Maturation: It capitalizes on time as an important factor in the course of the study. The experiment naturally takes place over a period of time. Whether days, months or in some cases years during which a number of changes could happen to the participants (loss of interest, mood swing, inattention, old age, tiredness, etc.) when that happens, then it will be impossible to know the cause of the change in outcome.
Testing: This threat is due to repeated administration of the same testing measures. If participants get the same test over and over again, the participants will be familiar with the test and thereby have again in the test score. When there is a large difference between the pre-testing and the post-testing period, test threat is likely not to be a threat to internal validity.
Instrumentation: Precision inaccuracy, measurement error, bad calibration, changing of the instrument used over a period of time, and instrumental delay pose a threat to the internal validity of the experiment that is being carried out.
Experimental bias: This occurs when the groups under observation are treated differently. The discrepancy in the treatment of the groups leads to different outcomes. In some cases, experimental bias may be unintentional and it may be due to honest mistakes in the part of the observer by manipulating the result to match a preferred result. Experimental bias can be avoided by using blind techniques. A blind technique is when the experimenter and the observed subject are blind to the possible outcome of the study.
Attrition: When data is collected differently, people tend to drop out of the experiment due to many reasons such as loss of motivation to go on with the experiment, illness, loss of participant, mobility, unsatisfactory treatment and failure to follow the participant up.
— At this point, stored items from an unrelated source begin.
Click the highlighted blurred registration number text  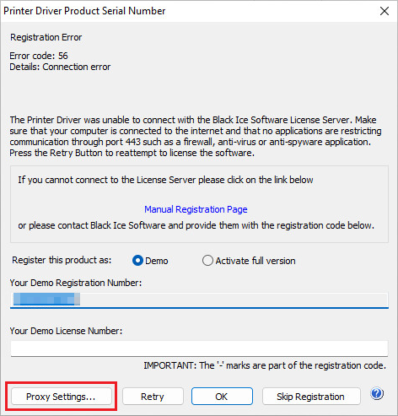46,300
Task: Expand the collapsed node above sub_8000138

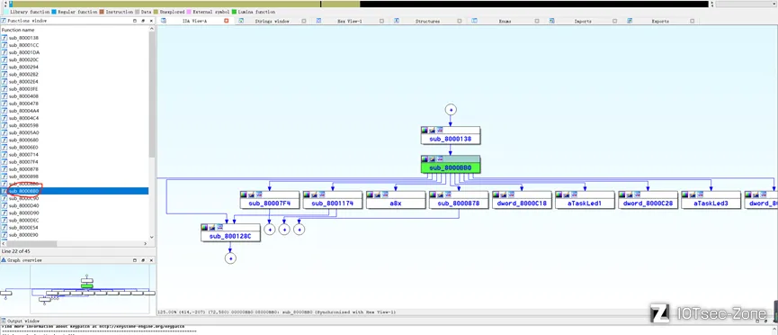Action: tap(451, 109)
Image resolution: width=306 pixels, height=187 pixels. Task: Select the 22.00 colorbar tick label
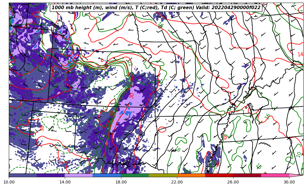point(177,182)
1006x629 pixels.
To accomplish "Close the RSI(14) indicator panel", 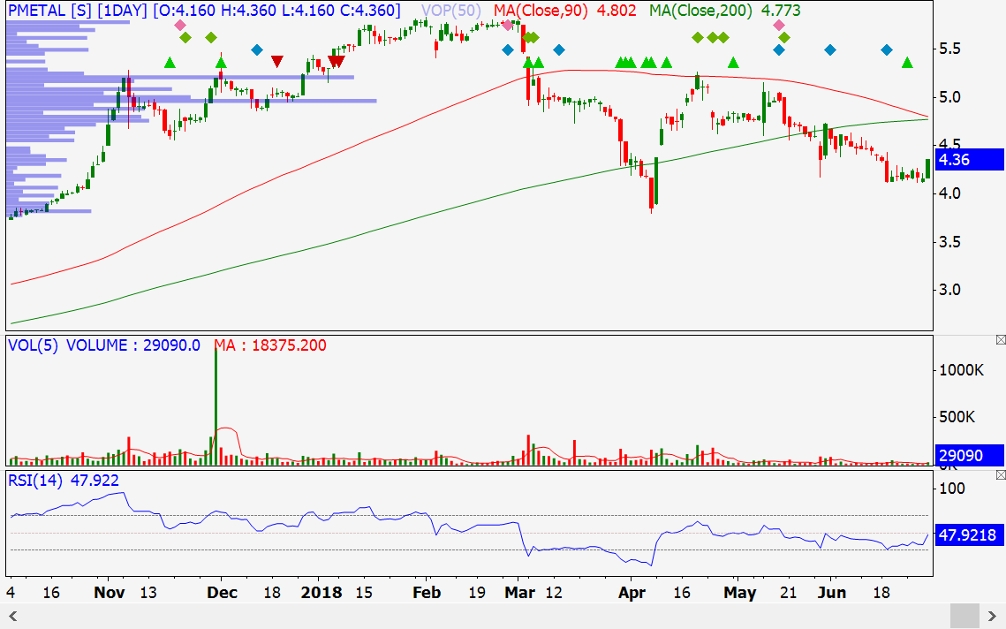I will click(1000, 475).
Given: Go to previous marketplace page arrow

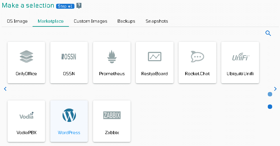Looking at the screenshot, I should [x=5, y=89].
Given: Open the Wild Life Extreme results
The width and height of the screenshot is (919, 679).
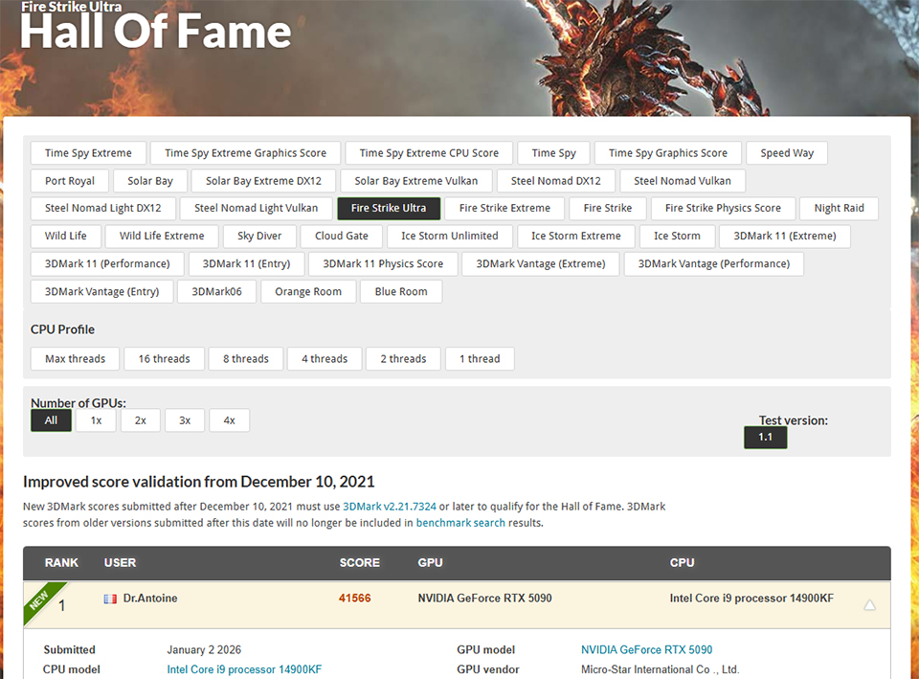Looking at the screenshot, I should 164,236.
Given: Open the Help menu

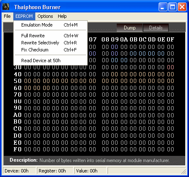Looking at the screenshot, I should [62, 16].
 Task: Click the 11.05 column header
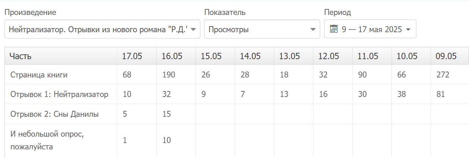point(368,57)
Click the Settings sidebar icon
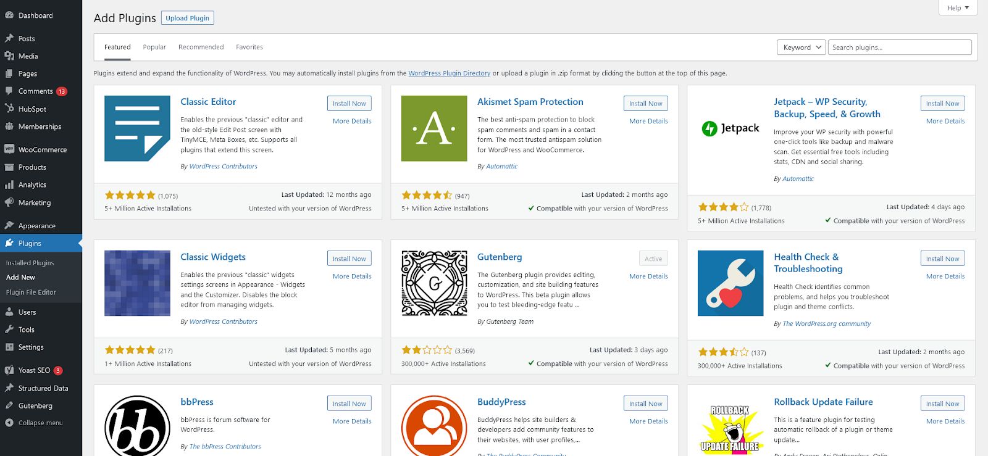Screen dimensions: 988x456 (9, 347)
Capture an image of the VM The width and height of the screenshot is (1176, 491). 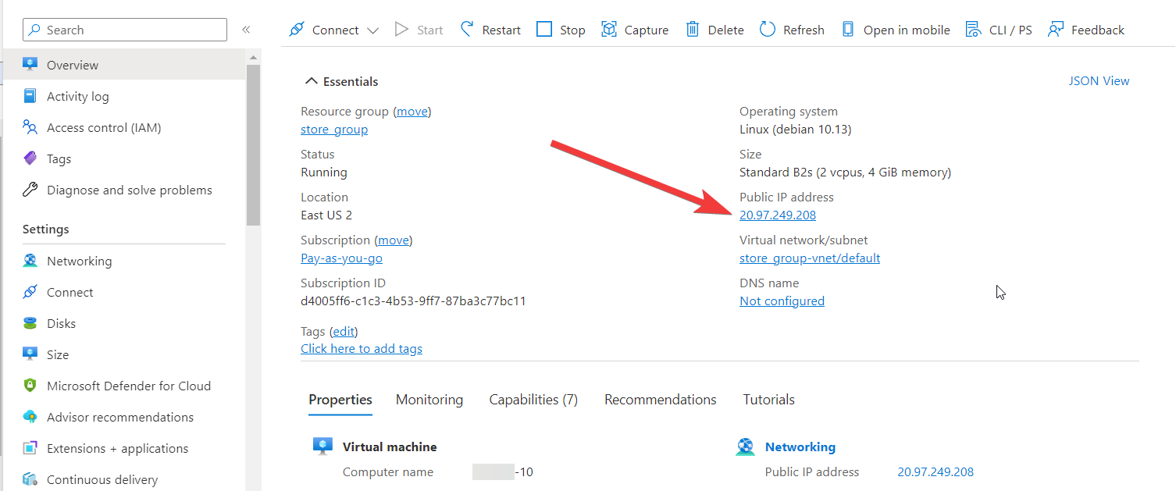(635, 29)
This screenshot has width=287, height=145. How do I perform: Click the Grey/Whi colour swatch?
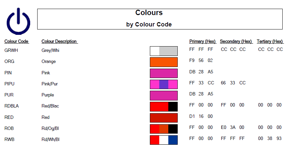(x=164, y=51)
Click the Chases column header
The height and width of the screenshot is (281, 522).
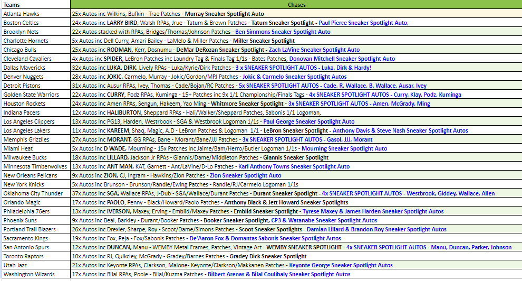pyautogui.click(x=295, y=5)
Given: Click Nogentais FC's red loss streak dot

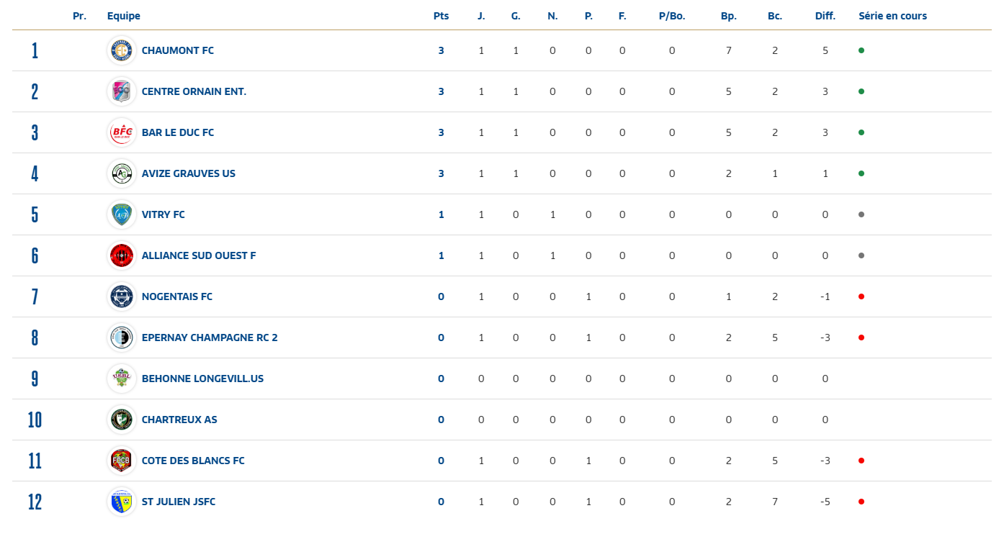Looking at the screenshot, I should pyautogui.click(x=861, y=296).

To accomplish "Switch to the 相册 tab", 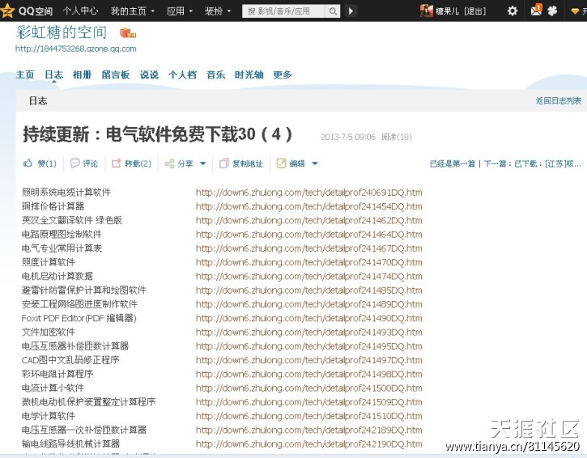I will (82, 74).
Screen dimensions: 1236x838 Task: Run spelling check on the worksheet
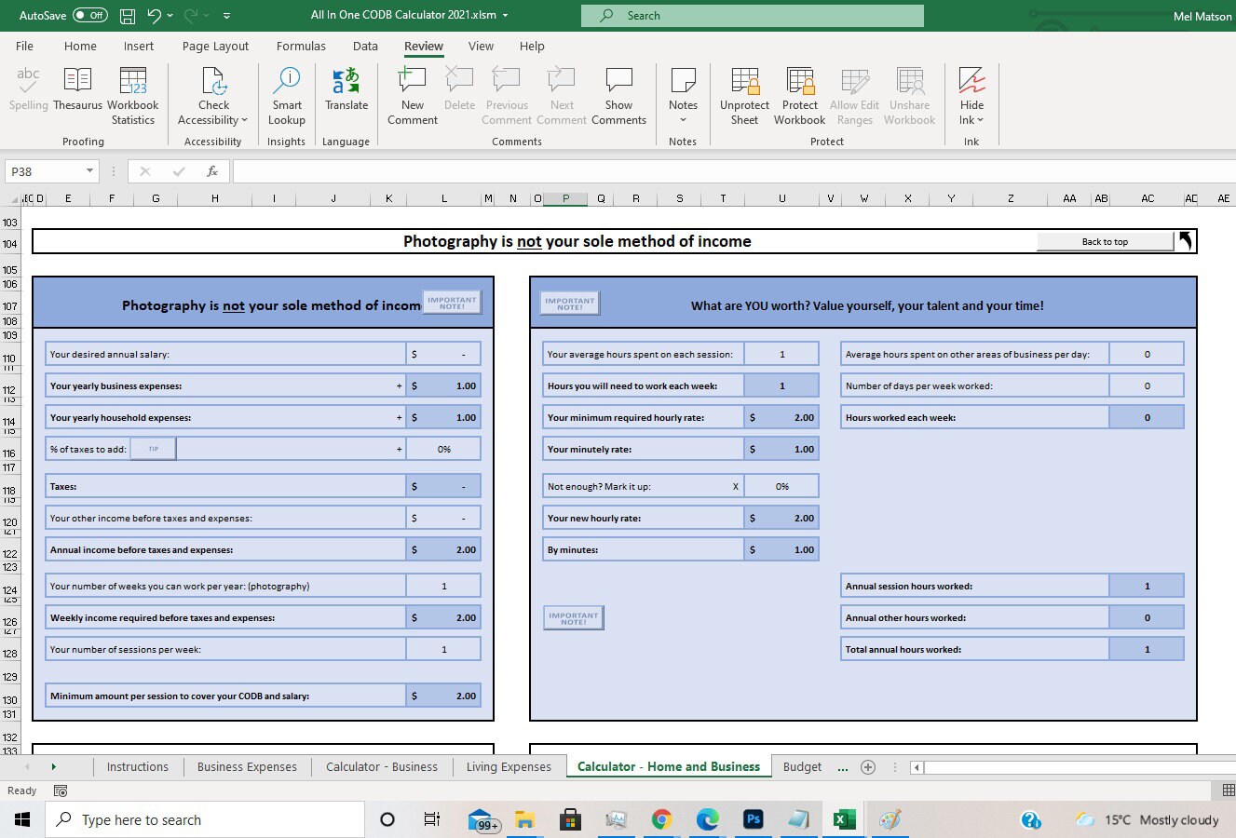pos(28,93)
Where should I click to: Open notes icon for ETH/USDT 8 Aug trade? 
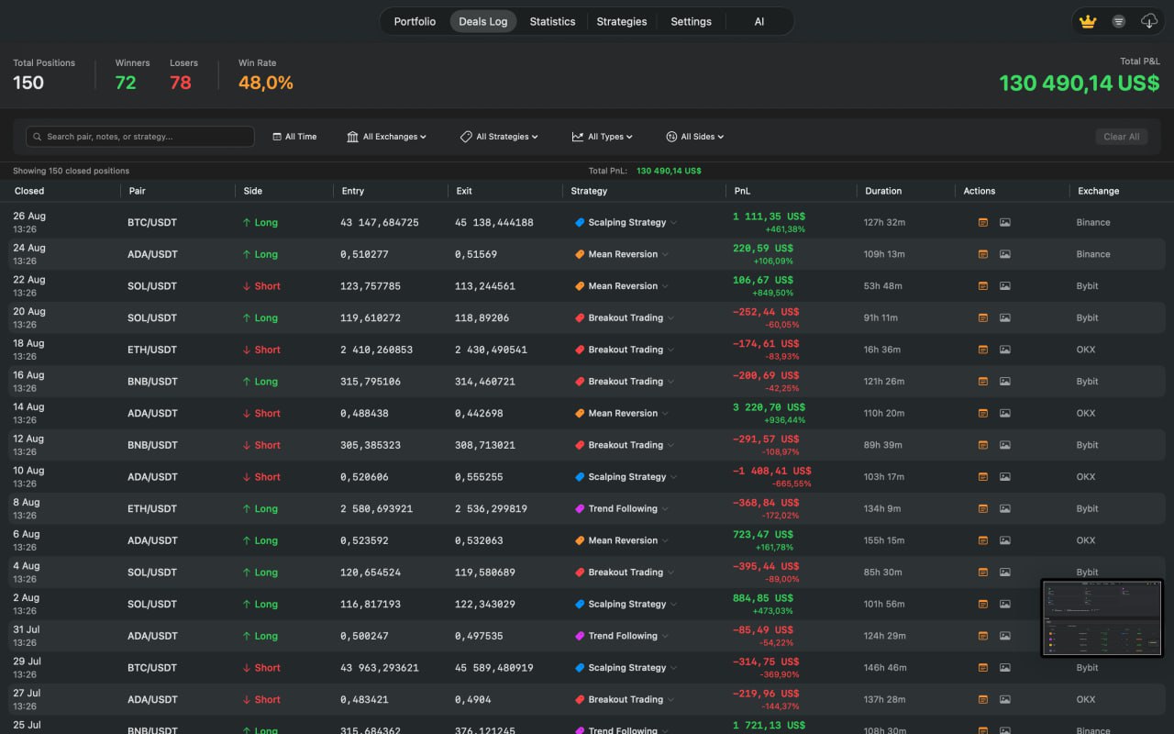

When a participant drops out of a study, they will likely discontinue the intervention measure.
The differences between those that discontinue and those that continue will introduce bias into the result. Getting result data for those that pull out of the study will be difficult. For instance, in the study of the response of the immune system to a particular intervention to prevent the participant from having influenza, the result for those that dropped out will not tally those that stayed.
Diffusion or social interaction threat: This is the spread of study method or treatment from the control group to the treatment group through interaction or when the key people are aware of their existence and the role they play in the study. This threat can be avoided by isolating the groups from each other and being discrete about the data of the people involved.
Threats to External Validity
Selection partiality: As the saying goes "Even identical twins are not truly identical" no two people are the same. Individual differences such as gender, age, intelligence, and so on make the result inapplicable to the general population. This can be minimized by putting a specific criterion into consideration and selecting the samples accordingly. That way, the result of the research will be practicable to all situations that correlate with the subject matter.
Pretest-protest effect: This involves getting the pretext result for the subject of interest before administering a treatment followed posttest after the treatment. If the posttest result for the control group and treatment group is not in concordance, then the application of the result will be impossible.
Malfeasance: Fabrication of data to support the observer hypothesis by disregarding data that has no agreement with the hypothesis. The result cannot be generalized to areas that match the specific test due to the manipulation nor will the result be consistent with that of another observer of the same subject.
Situational factors: Factors like change in time, location, climate, environment, health condition can affect the external validity of a result.
Laboratory and world research: Sometimes, some experiments carried out in the laboratory may not be consistent with the one carried out in the real world thereby making the lab result inapplicable in the real world.
Time measurement and treatment effect: For treatment that takes a while to yield the outcome, the effect of the treatment may not be known before the required time. In this situation testing immediately after treatment will show no impart until it reaches the required period.
Inexplicit description of the experimental procedure: If the researcher fails to give a passable description of the experimental measures or made a mistake in describing how the study was conducted, it will be difficult to prove that the result can be generalized.
Internal validity and external validity are two sides of the same coin. That is, if a test is internally invalid, the same will go to external validity. The investigator carrying out and reporting the research outcome can address the above threat so that the effect of the treatment will be accurately different and the application of the result will be general. Also, the researcher should be mindful of the factors that influence all the aspects of the research.